Wenn ich das richtig sehe, scheint das ja ohne Probleme möglich zu sein.
Falls ich - wider Erwarten - problematische Nebenwirkungen feststellen sollte, werde ich Dir hierüber berichten.
Thomas Scholz am 08.08.2009 · 12:57
@Dieter: Wenn mod_rewrite funktioniert, dann brauchst du den PHP-Code nicht. Vollkommen überflüssig.
Wozu spiegelst du den Code?
Dieter am 08.08.2009 · 13:42
@Thomas
Vielleicht mache ich ja was falsch, aber die Ergänzung der .htaccess alleine beseitigte bei mir nicht den doppelten Slash im Frontend von WordPress.
Ob da etwas in der .htaccess wie die 4G BLACKLIST Schuld daran sein könnte?
Werde mal kurz ohne die anderen .htaccess-Angaben testen.
Dieter am 08.08.2009 · 13:59
@Thomas
Weiß als Laie zwar nicht warum, aber wenn ich die Ergänzung der .htaccess von Markus Wulftange aka Gumbo vor die 4G BLACKLIST setze, klappt es. Lustig. Hast Du eine Erklärung dafür?
Damit kann ich in der Tat Deinen PHP-Code in der funcions.php wieder entfernen.

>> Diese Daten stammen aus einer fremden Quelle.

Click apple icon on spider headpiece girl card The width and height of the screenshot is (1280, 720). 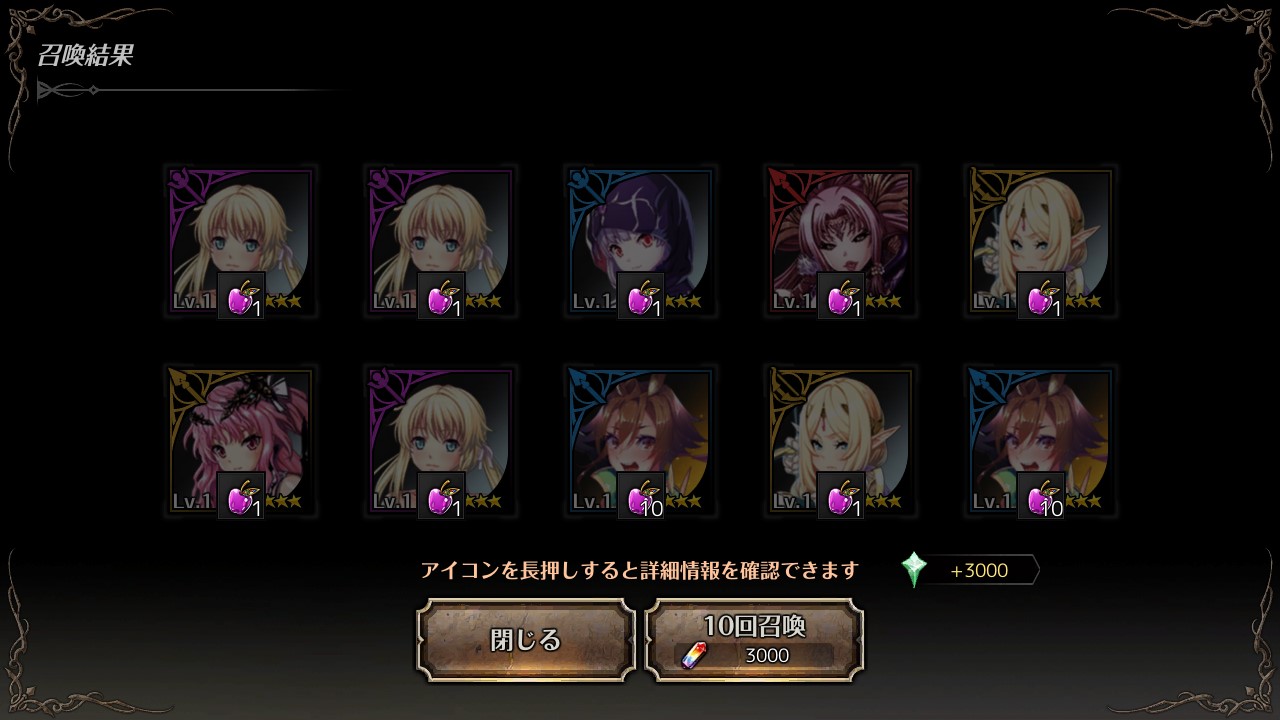(x=241, y=496)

Thomas Scholz am 08.08.2009 · 14:12
@Dieter: Das wird an diesem Eintrag liegen:
Der greift früher. Die 4G-Blacklist arbeitet, wie der Name schon andeutet, mehr mit Verboten als mit Korrekturen. Wenn du nicht jede einzelne Zeile genau verstehst, dann setze sie nicht ein. Das gilt für jeden Code auf deiner Website.

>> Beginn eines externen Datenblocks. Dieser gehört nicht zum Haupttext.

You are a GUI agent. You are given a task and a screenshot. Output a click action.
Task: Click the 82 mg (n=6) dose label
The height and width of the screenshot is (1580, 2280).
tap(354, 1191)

Dieter am 08.08.2009 · 14:32
@Thomas
Das Auskommentieren dieser Zeile hatte ich vorher getestet und schien nicht zu helfen. Ist aber weiterhin auskommentiert. Vielleicht war das auch durch einen Cache verursacht.
Deine Forderung, jede Zeile Code genau zu verstehen, wenn man sie einsetzt, lasse ich für Programmierer gelten, die damit Geld verdienen. ;-)
Diese Forderung zu Ende gedacht, dürften ich und viele andere Nichtprofis keine Webseiten und Code ins Netz stellen. Das sehe ich anders. Mit der Selbstbeschränkung auf vertrauenswürdige Quellen lassen sich die Risiken auf ein für mich vertretbares Niveau reduzieren. Diese Entscheidung muss jeder für sich selbst treffen.
so am 01.09.2009 · 09:22
Da vergeht ein Monat, bis ich Deinen Artikel hier lese. Ich habe auch dieses Doppelslash-Problem und wurde schon ganz nervös. Ich habe in den einzelnen Dateien gesucht und habe es letztendlich stehen lassen. Nun werde ich dies ändern. Danke für Deinen Artikel, hatte schon an mir gezweifelt.